- _What you will do_
Write the data out again in full, with no departure from the original.

- _Source material_

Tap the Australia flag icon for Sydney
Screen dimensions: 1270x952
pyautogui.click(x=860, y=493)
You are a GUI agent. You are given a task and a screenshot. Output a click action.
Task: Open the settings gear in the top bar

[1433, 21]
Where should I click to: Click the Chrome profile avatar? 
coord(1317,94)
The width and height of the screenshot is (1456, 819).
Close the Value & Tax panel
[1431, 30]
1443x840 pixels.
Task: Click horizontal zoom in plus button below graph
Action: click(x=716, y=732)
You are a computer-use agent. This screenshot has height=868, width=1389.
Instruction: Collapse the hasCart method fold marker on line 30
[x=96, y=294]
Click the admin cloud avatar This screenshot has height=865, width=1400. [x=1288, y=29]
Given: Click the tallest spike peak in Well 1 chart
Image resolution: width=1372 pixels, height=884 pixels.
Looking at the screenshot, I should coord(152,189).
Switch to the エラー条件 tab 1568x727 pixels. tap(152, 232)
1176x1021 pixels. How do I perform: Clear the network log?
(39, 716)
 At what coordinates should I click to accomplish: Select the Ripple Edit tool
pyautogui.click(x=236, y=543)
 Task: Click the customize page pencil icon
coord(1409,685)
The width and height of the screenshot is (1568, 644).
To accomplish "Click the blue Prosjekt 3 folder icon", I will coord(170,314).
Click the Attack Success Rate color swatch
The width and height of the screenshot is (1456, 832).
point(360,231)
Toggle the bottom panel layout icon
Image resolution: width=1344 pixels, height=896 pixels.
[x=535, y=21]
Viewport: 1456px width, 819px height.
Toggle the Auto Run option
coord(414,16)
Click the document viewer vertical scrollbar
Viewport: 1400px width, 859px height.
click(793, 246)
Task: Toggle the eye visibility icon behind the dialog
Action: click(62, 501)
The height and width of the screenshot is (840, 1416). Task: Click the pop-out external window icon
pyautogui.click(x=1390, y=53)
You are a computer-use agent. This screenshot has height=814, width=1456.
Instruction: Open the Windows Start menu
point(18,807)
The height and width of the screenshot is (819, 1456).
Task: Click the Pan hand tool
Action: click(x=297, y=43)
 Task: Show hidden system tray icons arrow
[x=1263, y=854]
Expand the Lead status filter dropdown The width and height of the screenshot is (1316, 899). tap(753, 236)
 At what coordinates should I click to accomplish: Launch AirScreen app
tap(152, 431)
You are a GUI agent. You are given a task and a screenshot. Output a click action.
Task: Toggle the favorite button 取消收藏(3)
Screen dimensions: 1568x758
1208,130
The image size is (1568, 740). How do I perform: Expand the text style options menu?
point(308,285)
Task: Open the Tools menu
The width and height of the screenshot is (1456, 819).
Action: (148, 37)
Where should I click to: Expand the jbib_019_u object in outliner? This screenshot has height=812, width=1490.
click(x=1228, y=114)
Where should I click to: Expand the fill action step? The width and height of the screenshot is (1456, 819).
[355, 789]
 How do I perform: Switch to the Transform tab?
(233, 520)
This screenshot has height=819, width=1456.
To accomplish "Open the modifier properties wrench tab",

- _Answer to this problem_
Tap the Australia flag icon for Sydney
Screen dimensions: 1270x952
pyautogui.click(x=860, y=493)
You are a GUI agent. You are given a task and a screenshot. Output a click action.
Task: Open the settings gear in the top bar

[1433, 21]
Where should I click to: Click the Chrome profile avatar? 
coord(1317,94)
The width and height of the screenshot is (1456, 819).
Close the Value & Tax panel
[1431, 30]
1443x840 pixels.
Task: Click horizontal zoom in plus button below graph
Action: click(x=716, y=732)
You are a computer-use agent. This screenshot has height=868, width=1389.
Instruction: Collapse the hasCart method fold marker on line 30
[x=96, y=294]
Click the admin cloud avatar This screenshot has height=865, width=1400. [x=1288, y=29]
Given: Click the tallest spike peak in Well 1 chart
Image resolution: width=1372 pixels, height=884 pixels.
Looking at the screenshot, I should coord(152,189).
Switch to the エラー条件 tab 1568x727 pixels. tap(152, 232)
1176x1021 pixels. How do I perform: Clear the network log?
(39, 716)
 At what coordinates should I click to accomplish: Select the Ripple Edit tool
pyautogui.click(x=236, y=543)
 Task: Click the customize page pencil icon
coord(1409,685)
The width and height of the screenshot is (1568, 644).
To accomplish "Click the blue Prosjekt 3 folder icon", I will coord(170,314).
Click the Attack Success Rate color swatch
The width and height of the screenshot is (1456, 832).
point(360,231)
Toggle the bottom panel layout icon
Image resolution: width=1344 pixels, height=896 pixels.
[x=535, y=21]
Viewport: 1456px width, 819px height.
Toggle the Auto Run option
coord(414,16)
Click the document viewer vertical scrollbar
Viewport: 1400px width, 859px height.
click(793, 246)
Task: Toggle the eye visibility icon behind the dialog
Action: click(62, 501)
The height and width of the screenshot is (840, 1416). Task: Click the pop-out external window icon
pyautogui.click(x=1390, y=53)
You are a computer-use agent. This screenshot has height=814, width=1456.
Instruction: Open the Windows Start menu
point(18,807)
The height and width of the screenshot is (819, 1456).
Task: Click the Pan hand tool
Action: click(x=297, y=43)
 Task: Show hidden system tray icons arrow
[x=1263, y=854]
Expand the Lead status filter dropdown The width and height of the screenshot is (1316, 899). tap(753, 236)
 At what coordinates should I click to accomplish: Launch AirScreen app
tap(152, 431)
You are a GUI agent. You are given a task and a screenshot. Output a click action.
Task: Toggle the favorite button 取消收藏(3)
Screen dimensions: 1568x758
1208,130
The image size is (1568, 740). How do I perform: Expand the text style options menu?
point(308,285)
Task: Open the Tools menu
The width and height of the screenshot is (1456, 819).
Action: (148, 37)
Where should I click to: Expand the jbib_019_u object in outliner? This screenshot has height=812, width=1490.
click(x=1228, y=114)
Where should I click to: Expand the fill action step? The width and height of the screenshot is (1456, 819).
[355, 789]
 How do I perform: Switch to the Transform tab?
(233, 520)
This screenshot has height=819, width=1456.
To accomplish "Open the modifier properties wrench tab",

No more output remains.